Из "Истории русской педагогии" в упомянутый однотомник избранных произведений вошло лишь введение. Оно дает представление об авторском видении общего хода развития русской педагогики, основных периодов ее теории, но оставляет за кадром многие крупные сквозные историко-педагогические проблемы, конкретные события и факты, характеризующие процессы реформирования образования в России, личности и взгляды мыслителей, деятелей просвещения, ученых, оказавших бесспорное влияние на становление отечественного образования и педагогической науки. Не только этим очевидным обстоятельством и стремлением познакомить российского читателя с огромным массивом содержащегося в сочинении П. Ф. Каптерева историко-педагогического материала определялось принятие решения о публикации в журнале под рубрикой "Наше наследие" полного текста "Истории русской педагогии".

На наш взгляд, сам подход автора к описанию и анализу историко-педагогических явлений, тональнось его книги, стиль общения с читателем оказались созвучными веяниям времени. Несмотря на то что эта работа в последний раз издавалась в России в 1915 году, т. е. более 80 лет назад, она и сегодня выглядит более свежей и современной, чем появившиеся много лет спустя, уже в советское время, работы, посвященные историко-педагогической проблематике.

Сопоставление последних с трудом П. Ф. Каптерева невольно наводит на аналогию: черно-белая фотография в сравнении с картиной художника. Стремление втиснуть выдающихся педагогов и мыслителей, общественно-педагогические движения и реформы образования в прокрустово ложе партийно-классовых принципов и схем нанесло огромный вред советской историко-педагогической науке. Оно неизбежно порождало бело-черное видение и событий, и фактов, и личностей, что, в свою очередь, закономерно предопределяло тенденцию к упрощению явлений исторической действительности. Именно в этом отношении книга П. Ф. Каптерева разительно контрастирует с последующими историко-педагогическими изданиями советского периода. Автор не только не навязывает читателю готовых и пререкаемых истин, но как бы признается в том, что он и сам их не знает, ибо речь идет о чрезвычайно обширном круге сложных вопросов и изменчивых явлений, связанных с развитием "одной стороны народной души — педагогического народного самосознания" (Общий ход развития русской педагогии и ее главные периоды Педагогика. 1992. № 3–4. С. 67). Не только отдельный человек, рассматривающий все в мире субъективно, с точки зрения своего личного "я", но и целые сословия, такие, например, как духовенство и дворянство, не могут претендовать на то, чтобы быть выразителями педагогического самосознания своего народа. "Если духовенство и дворянство данного народа, — пишет П. Ф. Каптерев, — примется за выработку педагогических идеалов, то это будут идеалы духовенства и дворянства, например, русского духовенства и дворянства, идеалы до известной степени в связи с народной жизнью и народным характером, но все же идеалы ограниченные, односторонние, с весьма значительной примесью сословности" (Там же. С. 66). Мысль о том, что за народ его педагогическое дело не может творить никто другой, проходит красной нитью через труд П. Ф. Каптерева, включая заключение, с которым читатель только что познакомился, и, по нашему мнению, остается чрезвычайно актуальной и сегодня.

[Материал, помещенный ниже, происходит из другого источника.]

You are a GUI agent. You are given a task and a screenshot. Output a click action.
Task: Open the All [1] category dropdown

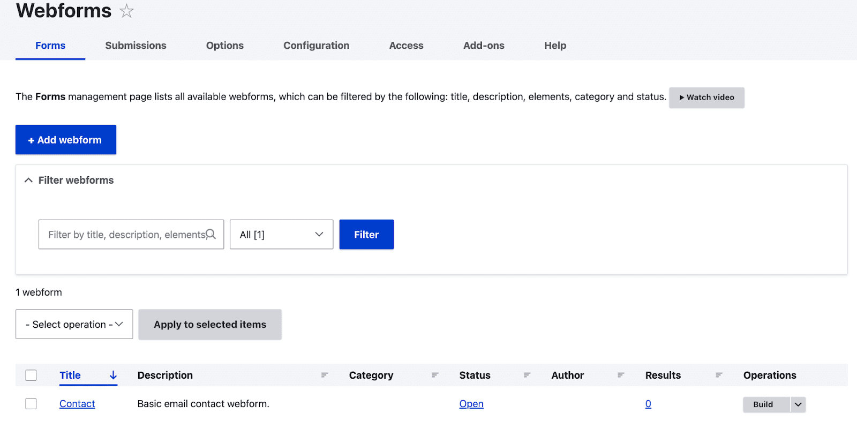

Итак, не претендуя на знание истины в последней инстанции, свою главную задачу автор видит в том, чтобы познакомить читателя с огромным массивом фактологических данных, характеризующих развитие образования в России, с историей его реформирования, с педагогическими взглядами известных русских деятелей образования, ученых и мыслителей. При этом он показывает педагогическую жизнь России во всей ее сложности, противоречивости, многоцветии красок и нюансов. Ему чужды упрощенные представления и оценки. Вот, скажем, пишет он о реформе образования, проводившейся при Петре I, говорит о созданных им школах и училищах, готовивших людей для "государевой службы", рассказывает о проникновении в Россию западноевропейских педагогических идей и общем усилении культурного влияния Запада. Но автор отнюдь не склонен к однозначной оценке петровских преобразований в данной области как безусловно прогрессивных. Он обращает внимание на судьбу церковных школ, преследовавшихся властями и прекративших свое существование, на вызванное этим падение уровня грамотности народа, на опасности, связанные с крутой и резкой ломкой устоявшихся институтов и традиций, особенно когда речь идет о такой тонкой сфере общественной жизни, как образование.

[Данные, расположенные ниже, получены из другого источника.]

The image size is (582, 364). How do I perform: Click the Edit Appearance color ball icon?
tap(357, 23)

С огромным уважением пишет П. Ф. Каптерев о достоянии русской национальной педагогической мысли. Он подвергает тщательному анализу и критическому разбору взгляды практически всех известных ее представителей. Но и здесь для автора нет непререкаемых авторитетов и заданных на все времена универсальных оценок. Он мягко и в высшей степени интеллигентно полемизирует с Н. И. Пироговым, с К. Д. Ушинским, с Л. Н. Толстым, с К. Н. Вентцелем, раскрывает противоречия в их взглядах, побуждая читателя сохранить критический настрой ума, вырабатывать в себе способность и умение критически оценивать мнения самых выдающихся авторитетов.

И наконец, несколько слов об общей тональности книги. В сущности, это собственные ненавязчивые размышления автора, а главное — приглашение к читателю поразмышлять с ним вместе. Не это ли и есть сущностный признак того самого нового педагогического мышления, о котором так много говорят сегодня? Ну а новое, как всегда, оказывается хорошо забытым старым, и книга Петра Федоровича Каптерева — лучший тому пример.

Борисенков В. П. (академик, вице-президент Российской Академии образования, доктор педагогических наук, профессор.)

Примечания

1. В качестве послесловия использована статья академика РАО В. П. Борисенкова в журнале "Педагогика".